Bu bağlamda, Kürt hareketinin emperyalistlerle olan ilişkileri, onu devrimci bir mücadele olmaktan uzaklaştırmaktadır. PYD, YPG ve PKK’nin günümüzdeki faaliyetleri, halkın bağımsızlığını değil, Batı’nın ekonomik ve siyasi çıkarlarını korumaya yöneliktir.

Son Söz: Fanon’dan Bir Alıntı

Frantz Fanon’un dekolonizasyon üzerine şu sözleri, bu makalenin özünü özetlemektedir:

"Sömürgeciliğin yıkılması, bir tür insanın diğer bir tür insanla yer değiştirmesidir. Geçiş süreci olmaksızın, tam ve mutlak bir dönüşümdür. Devrimin başarısı, toplumsal yapının baştan aşağı değişimiyle mümkündür. Bu değişim, halkın yaşamında ve bilincinde zaten var olan, bastırılamaz bir taleptir.”
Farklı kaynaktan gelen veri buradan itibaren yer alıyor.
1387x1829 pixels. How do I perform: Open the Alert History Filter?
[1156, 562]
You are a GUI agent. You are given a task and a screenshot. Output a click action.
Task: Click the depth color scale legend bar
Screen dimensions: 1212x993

Bugün emperyalizme karşı gerçek bir mücadele, yalnızca siyasi değil, toplumsal, ekonomik ve ideolojik bir dönüşümle mümkündür. Kürt hareketinin bu dönüşümden uzaklaşıp emperyalist yapıların çıkarlarına hizmet etmesi, ezilen halkların mücadelesine zarar vermektedir.